Yee D P, Dill K A
Department of Pharmaceutical Chemistry, University of California, San Francisco 94143-1204.
Protein Sci. 1993 Jun;2(6):884-99. doi: 10.1002/pro.5560020603.
Protein structures come in families. Are families "closely knit" or "loosely knit" entities? We describe a measure of relatedness among polymer conformations. Based on weighted distance maps, this measure differs from existing measures mainly in two respects: (1) it is computationally fast, and (2) it can compare any two proteins, regardless of their relative chain lengths or degree of similarity. It does not require finding relative alignments. The measure is used here to determine the dissimilarities between all 12,403 possible pairs of 158 diverse protein structures from the Brookhaven Protein Data Bank (PDB). Combined with minimal spanning trees and hierarchical clustering methods, this measure is used to define structural families. It is also useful for rapidly searching a dataset of protein structures for specific substructural motifs. By using an analogy to distributions of Euclidean distances, we find that protein families are not tightly knit entities.
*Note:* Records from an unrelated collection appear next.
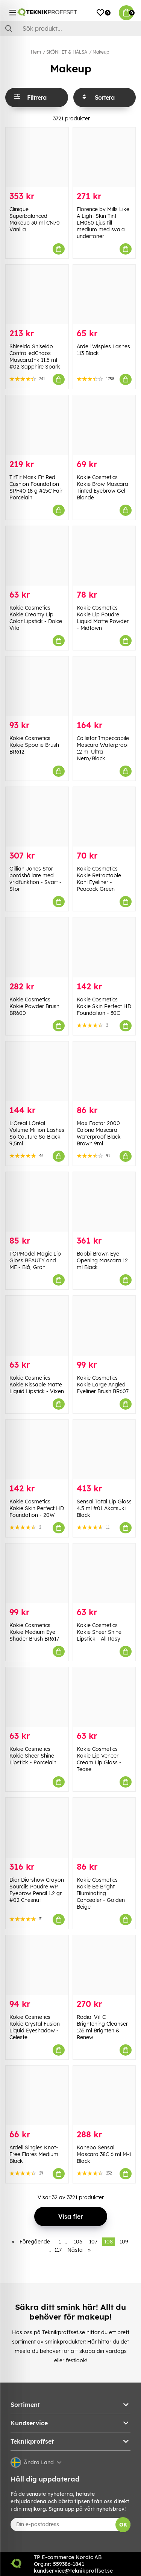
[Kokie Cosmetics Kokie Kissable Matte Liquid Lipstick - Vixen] (37, 1325)
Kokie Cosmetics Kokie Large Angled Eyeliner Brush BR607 (103, 1384)
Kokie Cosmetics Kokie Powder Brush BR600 (34, 1006)
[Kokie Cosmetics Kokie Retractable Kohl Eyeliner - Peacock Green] (104, 817)
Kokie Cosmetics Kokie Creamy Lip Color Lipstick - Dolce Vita (35, 617)
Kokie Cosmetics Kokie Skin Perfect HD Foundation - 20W (36, 1508)
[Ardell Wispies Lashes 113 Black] (104, 294)
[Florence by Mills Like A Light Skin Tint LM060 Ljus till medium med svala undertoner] (104, 157)
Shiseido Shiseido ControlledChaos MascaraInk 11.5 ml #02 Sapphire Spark (34, 356)
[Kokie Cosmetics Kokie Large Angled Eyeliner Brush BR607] (104, 1325)
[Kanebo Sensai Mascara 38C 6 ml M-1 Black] (104, 2095)
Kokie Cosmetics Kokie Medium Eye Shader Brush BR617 (34, 1632)
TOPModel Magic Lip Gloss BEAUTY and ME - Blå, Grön (35, 1260)
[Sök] (70, 28)
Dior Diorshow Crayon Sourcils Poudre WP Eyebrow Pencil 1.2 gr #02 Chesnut (36, 1889)
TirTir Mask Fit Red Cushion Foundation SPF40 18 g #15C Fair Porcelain (35, 487)
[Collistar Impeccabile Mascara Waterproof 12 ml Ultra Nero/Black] (104, 686)
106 (78, 2241)
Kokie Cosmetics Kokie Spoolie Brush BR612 (34, 745)
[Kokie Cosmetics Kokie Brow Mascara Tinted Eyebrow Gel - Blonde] (104, 425)
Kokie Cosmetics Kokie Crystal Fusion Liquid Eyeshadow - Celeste (34, 2027)
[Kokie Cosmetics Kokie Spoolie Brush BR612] (37, 686)
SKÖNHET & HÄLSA (66, 52)
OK (123, 2524)
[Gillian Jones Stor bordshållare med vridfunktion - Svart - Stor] (37, 817)
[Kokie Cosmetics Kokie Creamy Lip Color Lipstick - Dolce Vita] (37, 556)
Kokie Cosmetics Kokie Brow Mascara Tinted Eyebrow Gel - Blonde (103, 487)
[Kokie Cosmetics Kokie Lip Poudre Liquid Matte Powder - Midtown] (104, 556)
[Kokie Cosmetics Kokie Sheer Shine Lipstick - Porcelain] (37, 1697)
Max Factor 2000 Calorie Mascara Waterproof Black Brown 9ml (99, 1133)
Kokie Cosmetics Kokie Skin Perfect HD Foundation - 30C (104, 1006)
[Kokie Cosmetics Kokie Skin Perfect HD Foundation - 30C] (104, 947)
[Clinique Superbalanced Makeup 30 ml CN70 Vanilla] (37, 157)
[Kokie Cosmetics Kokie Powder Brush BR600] (37, 947)
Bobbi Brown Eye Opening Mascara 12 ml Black (102, 1260)
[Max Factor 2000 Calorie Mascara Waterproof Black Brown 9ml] (104, 1071)
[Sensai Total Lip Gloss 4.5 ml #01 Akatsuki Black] (104, 1449)
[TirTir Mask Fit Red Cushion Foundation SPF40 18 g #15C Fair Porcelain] (37, 425)
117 (58, 2249)
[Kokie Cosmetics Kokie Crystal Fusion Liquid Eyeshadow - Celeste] (37, 1965)
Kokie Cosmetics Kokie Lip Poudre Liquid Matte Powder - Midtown (103, 617)
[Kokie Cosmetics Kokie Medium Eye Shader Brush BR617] (37, 1573)
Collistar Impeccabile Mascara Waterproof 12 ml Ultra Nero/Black (103, 748)
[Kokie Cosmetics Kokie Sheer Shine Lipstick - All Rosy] (104, 1573)
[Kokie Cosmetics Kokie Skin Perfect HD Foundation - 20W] (37, 1449)
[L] (37, 1071)
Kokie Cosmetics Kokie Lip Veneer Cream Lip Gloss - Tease (99, 1759)
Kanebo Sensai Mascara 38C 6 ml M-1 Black (104, 2154)
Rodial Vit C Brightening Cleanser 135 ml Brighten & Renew (102, 2027)
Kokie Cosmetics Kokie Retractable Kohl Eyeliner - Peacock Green (99, 878)
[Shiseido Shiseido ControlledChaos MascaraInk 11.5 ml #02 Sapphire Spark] (37, 294)
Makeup (100, 52)
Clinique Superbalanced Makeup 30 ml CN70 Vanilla (34, 219)
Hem (36, 52)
蛋白质结构可分为不同家族。这些家族是“紧密相连”还是“松散相连”的实体呢?我们描述了一种聚合物构象之间相关性的度量方法。基于加权距离图,这种度量方法与现有方法主要在两个方面存在差异:(1)计算速度快,(2)可以比较任意两个蛋白质,无论它们的相对链长或相似程度如何。它不需要寻找相对比对。这里使用该度量方法来确定布鲁克海文蛋白质数据库(PDB)中158种不同蛋白质结构的所有12403种可能配对之间的差异。结合最小生成树和层次聚类方法,该度量方法用于定义结构家族。它对于在蛋白质结构数据集中快速搜索特定的子结构基序也很有用。通过类比欧几里得距离的分布,我们发现蛋白质家族并非紧密相连的实体。